__WORK INSTRUCTIONS__
A: Answer these about the article on USDA grants to trade groups:
(i) How much a year is the Christmas tree industry said to be worth?
(ii) What did the prune growers' lobby use its funds to teach its members?
(iii) What watchdog group is Steve Ellis with?
B: Carry the article on USDA grants to trade groups forward from its final sentence.

__PASSAGE GIVEN__

USDA funding to trade groups like Christmas tree growers raises eyebrows

Most Americans have never heard of the Risk Management Agency, but the obscure U.S. Agriculture Department office spreads good cheer and millions of dollars in grants each year to industry trade groups and universities in the name of promoting economic stability in the farming industry by reducing risk.

Along the way, such well-oiled players as the $1 billion-a-year Christmas tree industry or the grape farmers who supply California’s booming winemakers have cashed in on the largesse. Even the lobby for prune growers got in on the action, scoring funds to teach its members how to better negotiate marketing contracts, records show.

Most often, the RMA’s money is going toward educating farmers on how to make use of crop insurance, adding potential new customers to an already overburdened federal program that costs taxpayers billions of dollars each year, the agency’s own documents show.

For handing out millions to trade groups that are hardly needy, at a time when taxpayers are in need of some spending relief of their own, USDA’s Risk Management Agency wins this week’s Golden Hammer, a weekly award handed out by the Washington Guardian to highlight examples of excessive or wasteful federal spending.

The Agriculture Department is unapologetic, insisting RMA’s outreach and education grants fulfill a critical mission.

“In administering this program, USDA is complying with the directives as authorized by the U.S. Congress in the Federal Crop Insurance Act, which provides the authority to promote and regulate sound risk management solutions to improve the economic stability of American agriculture,” the department said in a statement to the Washington Guardian.

But longtime budget hawks have a different take, saying RMA’s efforts amount to nothing more than spending tax dollars to help trade lobbies encourage farmers to apply for crop insurance that is subsidized by the government, essentially adding to the taxpayers’ burden in the long run.

“The RMA grant-giving schemes are about paying people and organizations to increase sales of subsidized crop insurance. Subsidies to increase subsidies,” said Steve Ellis of the nonpartisan Taxpayers for Common Sense watchdog group, which has criticized the RMA program as wasteful and unnecessary.

“It makes no sense except to those who are able to feather their nest like the recipients and the RMA,” Ellis added.

__RAW DATA__
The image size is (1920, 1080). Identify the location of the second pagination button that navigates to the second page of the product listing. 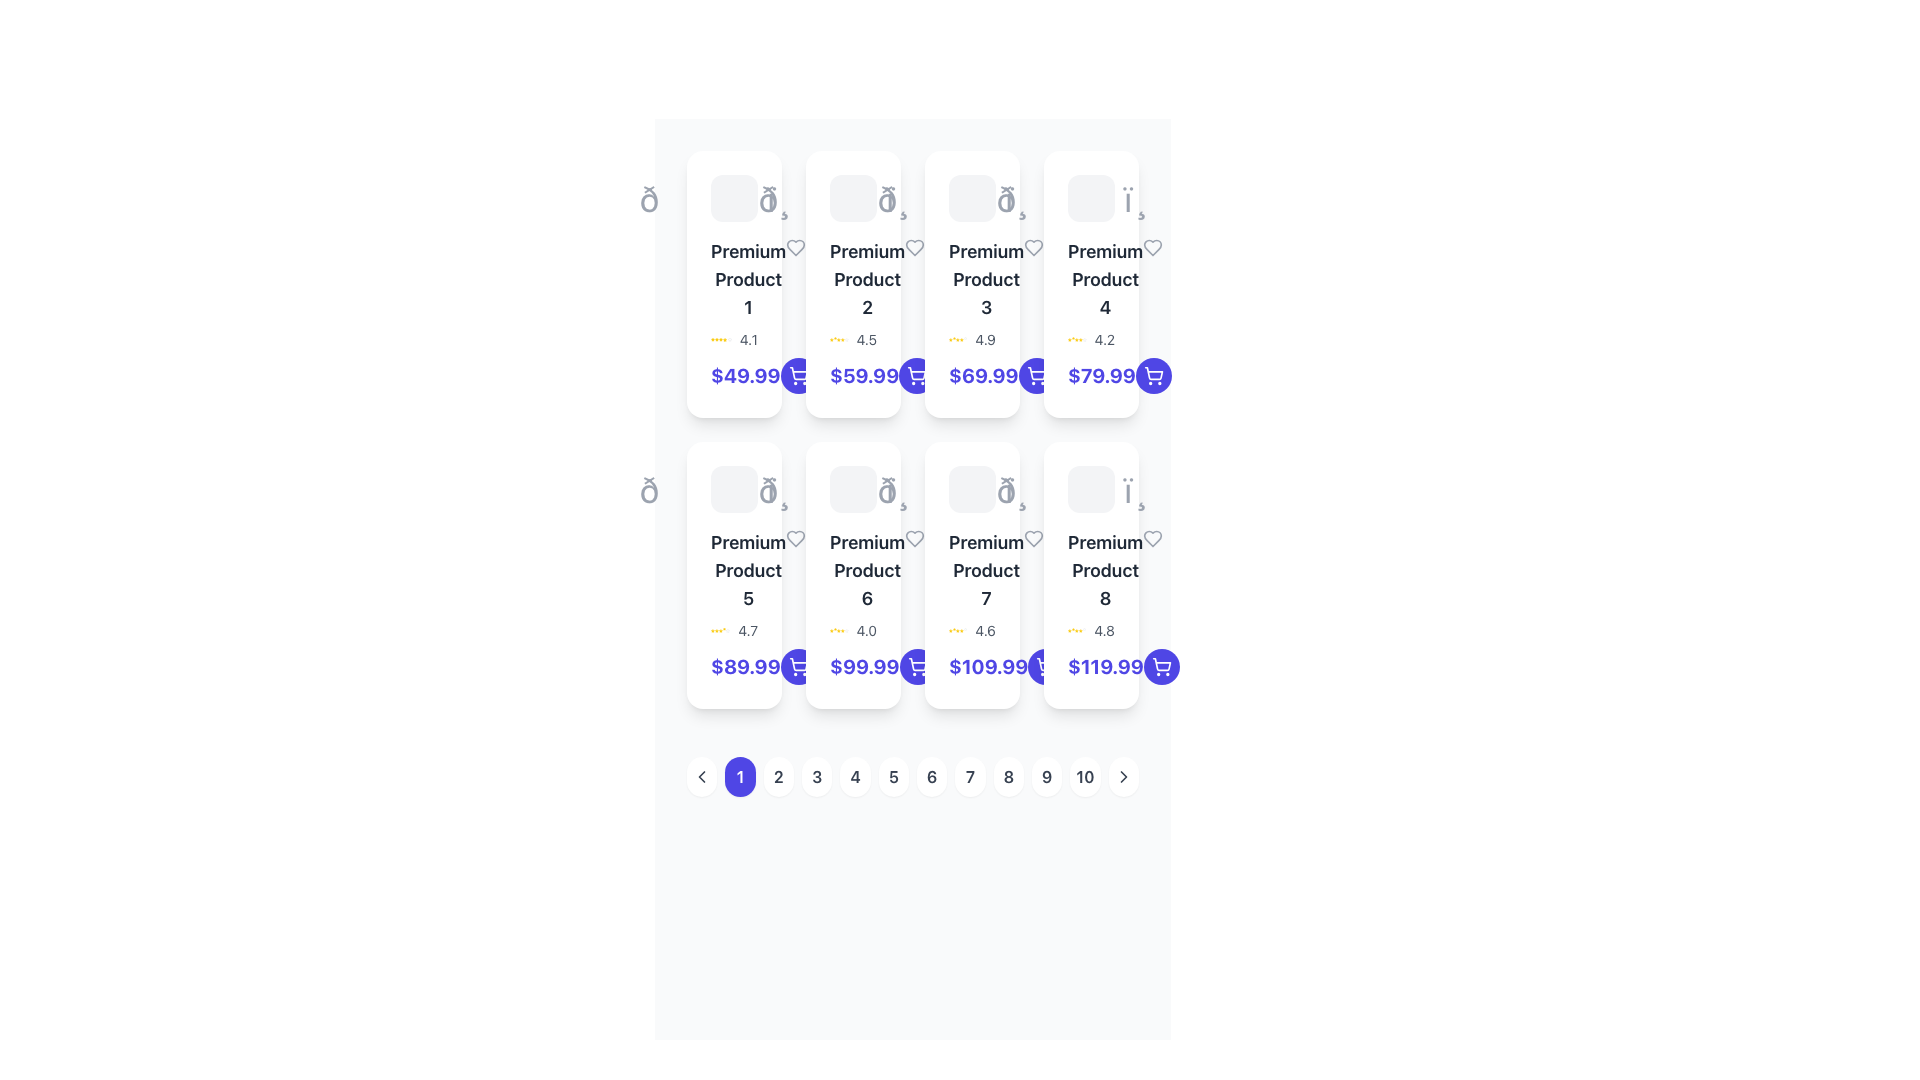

__THE RESPONSES__
A:
(i) $1 billion a year.
(ii) How to better negotiate marketing contracts.
(iii) Taxpayers for Common Sense.

B:
Federal crop insurance dates back to the Depression-era Dust Bowl days of the 1930s. That’s when Congress created a system in which farmers got to buy taxpayer-subsidized insurance to protect against crop losses. The policies are sold by private insurers, who also are backed against their losses by the government. In essence, taxpayers are exposed twice.

Currently, the government underwrites 60 percent of farmers’ premiums, costing taxpayers billions a year. And then the government covers any losses suffered by insurers who pay out claims that exceed the premiums they collected.

The entire program is getting a closer look as the government faces going over the fiscal cliff next week. This summer’s Midwest drought has exponentially increased the potential costs to taxpayers from the federal crop insurance program.

RMA estimated the subsidized premiums and insurers’ losses from the crop insurance program cost taxpayers more than $14 billion in 2012, or about four times the cost from 2003.

Despite the ongoing debate and concerns, Agriculture Secretary Tom Vilsack late last month announced a fresh round of $12.8 million in RMA grants to be distributed around the country, boasting they would in part “help farmers get the insurance and credit that are often critical to their ability to stay in business or to diversify their existing business.”

The new grants are on top of $6.3 million RMA distributed earlier in 2012. The list of recipients gives a sense of who takes advantage of the special funding.

The National Christmas Tree Association, which represents a $1 billion a year holiday industry that employs 100,000 Americans, scored a $55,000 grant from RMA in 2012. RMA’s documents state the purpose of the grant was “to provide crop insurance education and to help Christmas tree growers understand and manage risk.”

But DeLaine Bender, the executive director of the Christmas tree growers lobby, said the group didn’t provide training on crop insurance, instead using the money to bring professional speakers to its annual trade show in Sacramento, Calif., to do education and training at “breakout sessions” on risk management. About 300 to 400 growers attended, she said.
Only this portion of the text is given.